* WRITTEN PROBLEM *
Return every line of the listing below verbatim, with no changes.

━━━ RECORDS SUPPLIED

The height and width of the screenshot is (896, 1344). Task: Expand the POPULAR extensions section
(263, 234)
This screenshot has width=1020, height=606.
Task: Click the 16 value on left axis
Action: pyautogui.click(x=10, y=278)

━━━━━━

* TASK OUTPUT *
The height and width of the screenshot is (896, 1344). Task: Expand the POPULAR extensions section
(263, 234)
This screenshot has width=1020, height=606.
Task: Click the 16 value on left axis
Action: pyautogui.click(x=10, y=278)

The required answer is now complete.